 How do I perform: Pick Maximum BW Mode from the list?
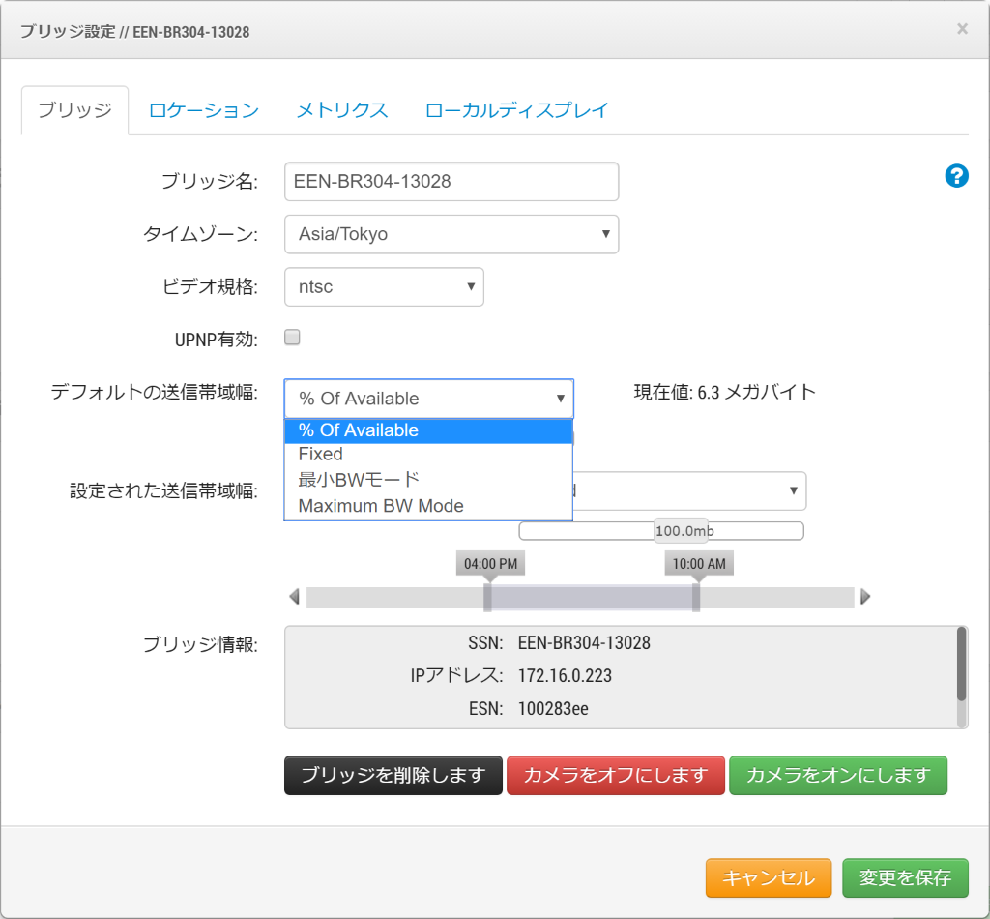[x=381, y=506]
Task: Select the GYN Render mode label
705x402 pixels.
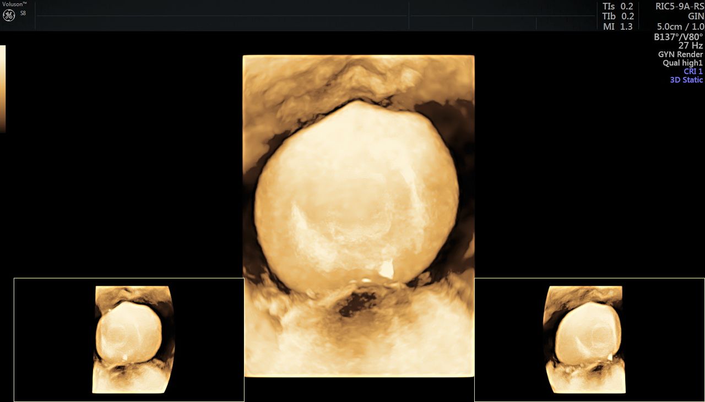Action: 680,55
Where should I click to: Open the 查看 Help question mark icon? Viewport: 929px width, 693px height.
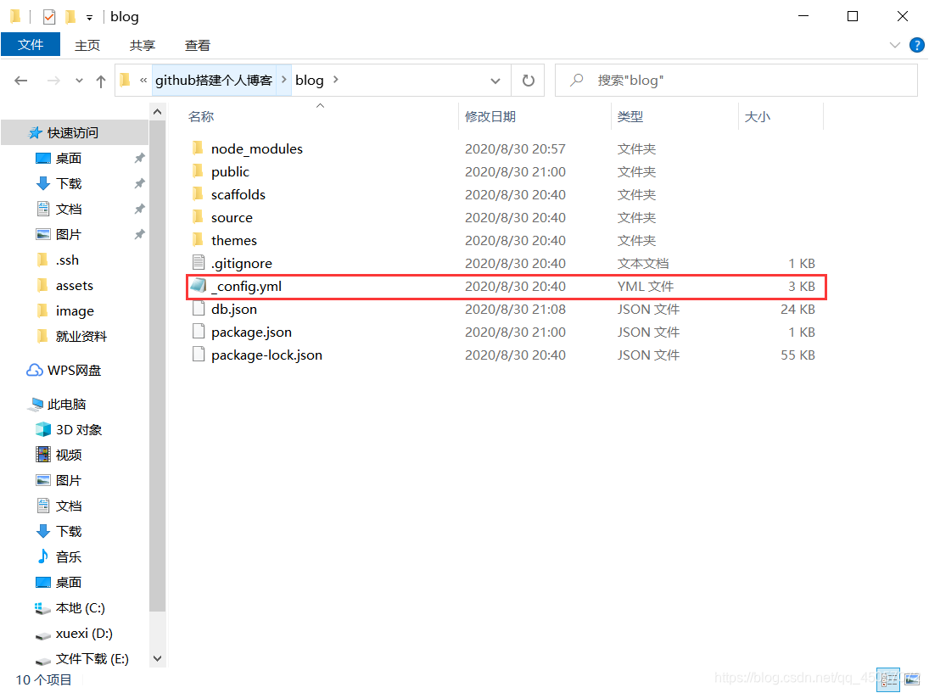tap(917, 45)
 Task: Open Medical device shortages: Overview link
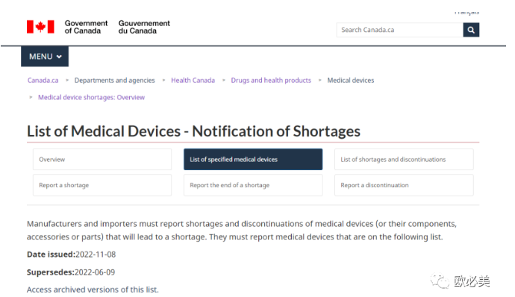91,97
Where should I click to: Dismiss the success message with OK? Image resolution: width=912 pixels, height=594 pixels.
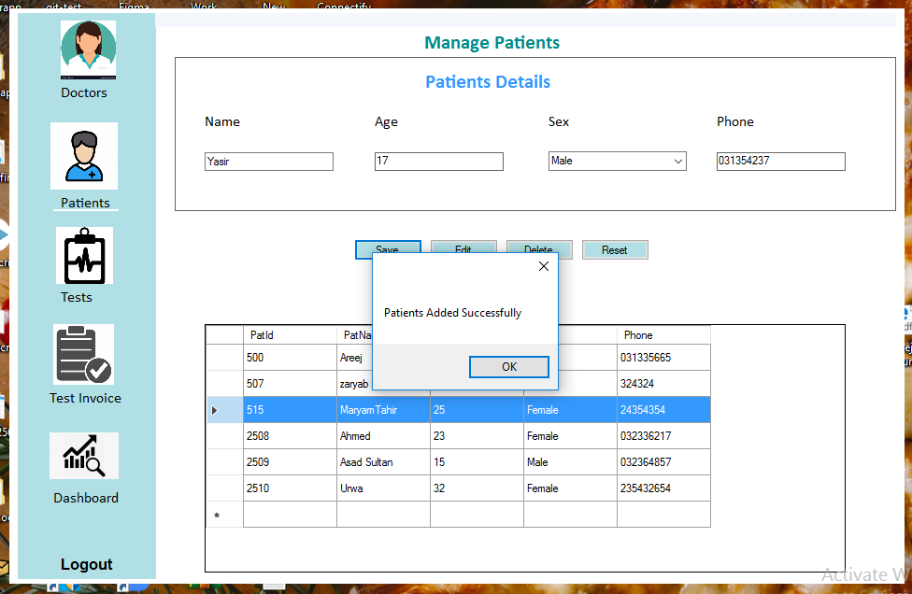[x=509, y=366]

TASK OBJECTIVE: Where images occur in the data above, leave them out and repeat everything else exactly.

ANSWER:
 How do I perform: Pick Maximum BW Mode from the list?
[x=381, y=506]
Task: Select the GYN Render mode label
705x402 pixels.
Action: 680,55
Where should I click to: Open the 查看 Help question mark icon? Viewport: 929px width, 693px height.
tap(917, 45)
 Task: Open Medical device shortages: Overview link
91,97
Where should I click to: Dismiss the success message with OK? Image resolution: width=912 pixels, height=594 pixels.
[x=509, y=366]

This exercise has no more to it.